Likewise, you can be very good at fixing things without knowing what every single tool in your toolbox is even for. In fact, sometimes not knowing is an advantage -- you might use something in a way that was never intended that ends up solving a problem.
Your comment hit me right in the reality. I’m a uni student currently taking an OOP Cpp course. At times I don’t know what to ask or how to ask it because of the cognitive load. Value of, address at, private member function, pure virtual functions, bah! I’ll get there, eventually.
Tacit knowledge is the difference between making a decision and then acting, vs being free of the need to make a decision and acting right away. As in successfully.
Judgement is exactly the opposite of tacit knowledge.
“Judgment” and “tacit knowledge” belong in the same epistemic category as “magic!”, or god-of-the-gaps, or “complexity”.
They have no explanatory power, they only flag the absence of a complete explanation: specially, the inability at present to break down and reproduce the process that generated the correct behavior.

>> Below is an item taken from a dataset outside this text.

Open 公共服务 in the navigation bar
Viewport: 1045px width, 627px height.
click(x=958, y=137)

They should not be revered for their superiority, but scrutinized for the true source of power they draw from.
I'm sorry, I was really into the whole Deliberate practice thing and then I read this and thought "Oh no, did I have it all wrong?"

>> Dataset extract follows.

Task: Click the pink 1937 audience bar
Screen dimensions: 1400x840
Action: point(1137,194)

So I read the book he quoted - "Source of Power". And you know what? It has a tremendous overlap with Deliberate Practice.
The proponents of Deliberate Practice never claim to "just do it over and over" - you have to have background knowledge, a teacher/coach, etc... the tacit knowledge. Part of it is given to you and part of it is something that you're put into a position to experience for yourself.
Deliberate practice can also be developed in fields unlike music and math and chess, such as the pursuit of mastering experimentation & discovery which also takes a lifetime to never entirely master itself.
The combination of tacit knowledge with deliberate practice is especially powerful, even more so when augmented by working smart, in addition to working hard rather than instead of working hard.
Leveraged furthest when applied to a foundation of natural unfair advantage of some kind or another.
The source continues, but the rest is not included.